Chk2 Inhibitor for Recurrent EpitheliAl periToneal, fallopIan or oVarian cancEr (CREATIVE Phase IA Trial)

Phase 1

Recruiting

• Conditions: Platinum-Resistant Fallopian Tube Carcinoma; Platinum-resistant Ovarian Cancer; Platinum-Resistant Primary Peritoneal Carcinoma; Platinum-refractory Ovarian Carcinoma
• Interventions: Drug: PHI-101 administration

• Registration Number: NCT04678102
• Lead Sponsor: Seoul National University Hospital

Brief Summary

This study aims to assess the safety and tolerability of PHI-101 in patients with platinum-resistance/refractory ovarian, fallopian tubal, and primary peritoneal cancer. This study also evaluates the pharmacokinetics of PHI-101 and efficacy of PHI-101 during treating platinum-resistance/refractory ovarian, fallopian tubal, and primary peritoneal cancer.

PHI-101 is a CHK2 inhibitor that is a checkpoint kinase binding specifically to CHK2, rather than CHK1, and it inhibits the DDR system by inhibiting the ATM-CHK2 pathway, which is activated in response to DSBs. When a high-grade serous ovarian (HGSO) cancer cell line and various ovarian cancer cell lines (CAOV3, OVCAR3, SK-OV-03, and SW626) were treated with PHI-101 in a non-clinical study, the therapeutic effect of PHI-101 against ovarian cancer was demonstrated by a decrease in viability of ovarian cancer cells. In addition, a stronger growth inhibition effect was observed compared to that of treatment with olaparib or rucaparib alone, and a much stronger inhibition effect was observed when concomitantly used with paclitaxel, cisplatin, and topotecan.
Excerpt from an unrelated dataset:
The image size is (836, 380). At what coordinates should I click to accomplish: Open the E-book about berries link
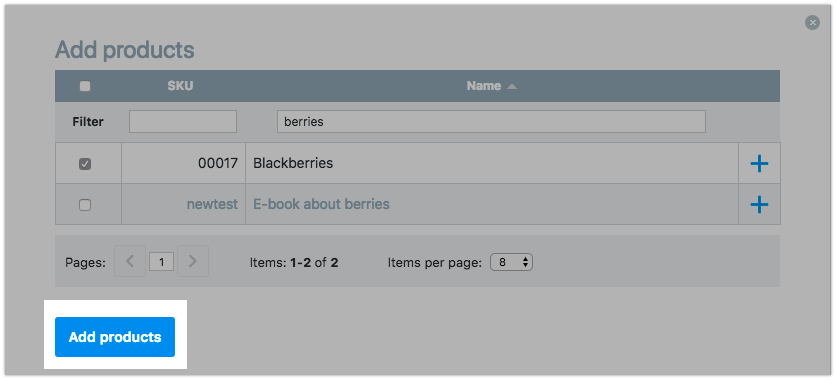pyautogui.click(x=321, y=204)
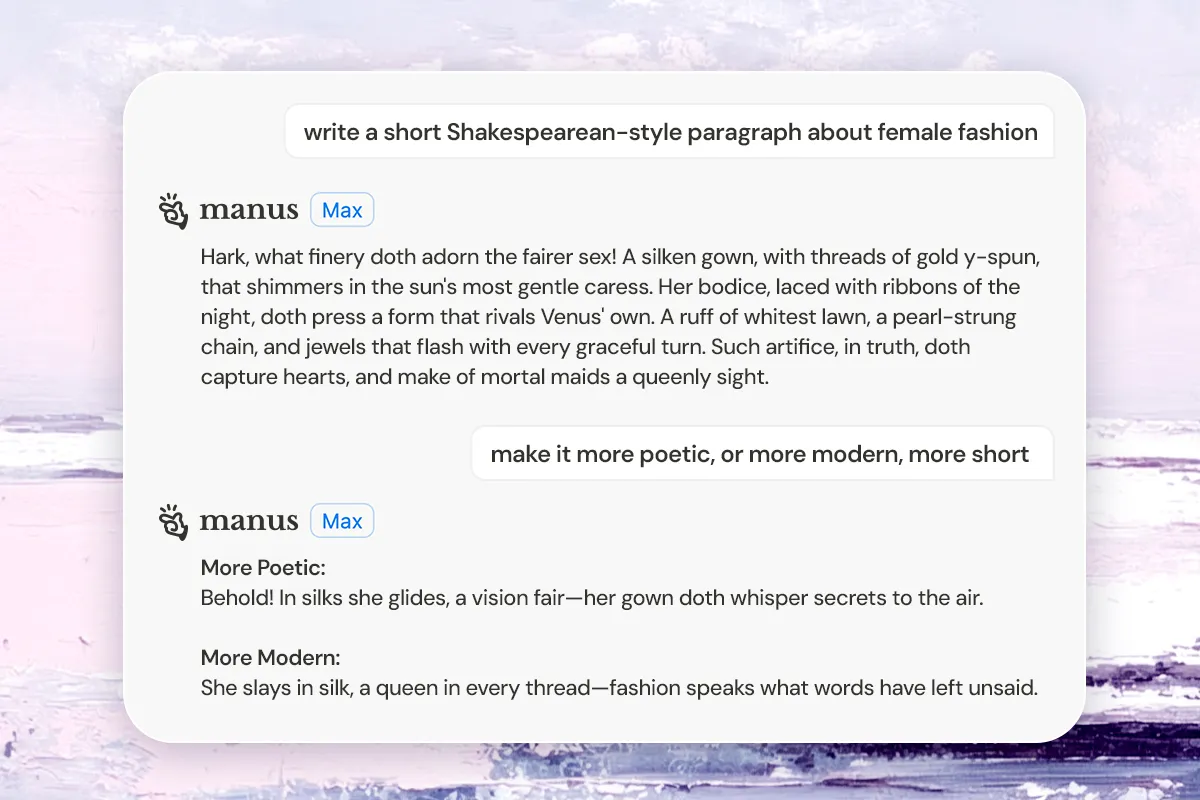This screenshot has height=800, width=1200.
Task: Click the 'More Modern:' heading
Action: pyautogui.click(x=270, y=658)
Based on the aforementioned results of the non-clinical studies, the potential of PHI-101 as a new treatment or concomitant cytotoxic chemotherapeutics for patients with ovarian cancer who are resistant to existing antineoplastic drugs was confirmed.

Detailed Description

In this study, a maximum of 6 dose levels (cohorts) were planned for daily oral administration of PHI-101. Subjects who meet the inclusion/exclusion criteria of this study will be enrolled in each cohort and assessed for safety and tolerability after administering PHI-101 to determine the MTD. Subjects will be enrolled sequentially starting from the low-dose cohort, and DLT will be assessed for the first 28 days (Cycle 1) after the first dose of PHI-101. Before DLT is assessed in a specific cohort, enrolling a subsequent subject in the next higher dose cohort will not be allowed.
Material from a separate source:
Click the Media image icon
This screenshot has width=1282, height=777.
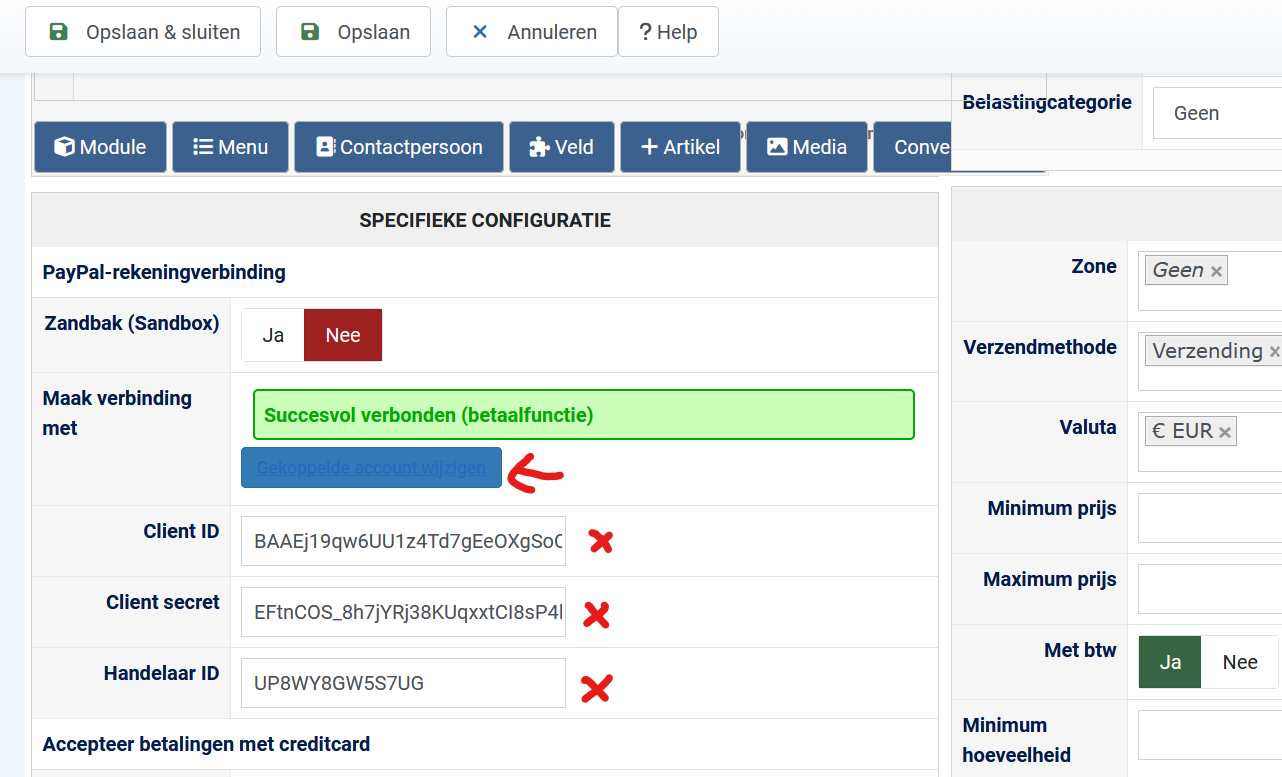pos(777,147)
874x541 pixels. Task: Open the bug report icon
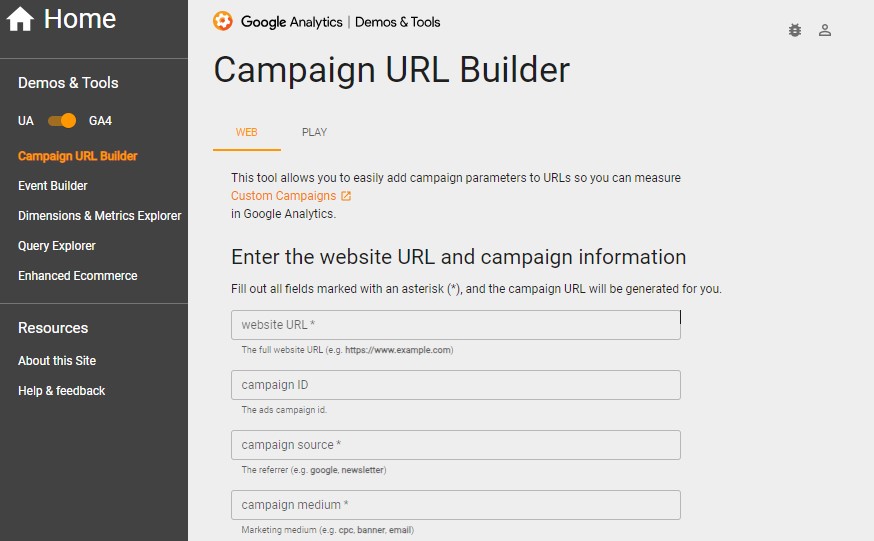(x=795, y=30)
According to the accelerated 3+3 design, the accelerated dose escalation scheme, which assesses DLT in 1 subject in each cohort ('single subject cohort'), is applied until toxicity (ADRs) related to PHI-101 ≥ \[CTCAE version 5.0\] grade 2 occurs. If ADRs ≥ grade 2 do not occur in 1 subject, DLT can be assessed in one level higher cohort according to the SRC's recommendation. If an ADR ≥ grade 2 occurs in a specific cohort, the accelerated 3+3 design will be immediately switched to the standard 3+3 scheme, and 2 additional subjects will be enrolled in that cohort (1 subject + 2 additional subjects) to assess DLT during 1 cycle.
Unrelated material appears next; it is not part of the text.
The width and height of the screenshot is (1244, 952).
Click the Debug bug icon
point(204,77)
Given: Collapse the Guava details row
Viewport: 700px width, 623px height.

After switching to the standard 3+3 scheme, 3 to 6 subjects will be enrolled in each cohort. If no DLT is observed in the first 3 subjects, DLT can be assessed in one level higher cohort according to the SRC's recommendation. If DLT is observed in 1 out of 3 subjects (DLT: 1/3 subject), that cohort will be expanded to 6 subjects by enrolling 3 additional subjects. If 2 out of 3 to 6 subjects experience DLT (DLT: 2/3 to 6 subjects), this means that the MTD is exceeded. Thus, additional enrollment will be ended for that cohort. The one level lower cohort will expand to 6 subjects (If 6 subjects were already enrolled in that cohort, additional enrollment is unnecessary).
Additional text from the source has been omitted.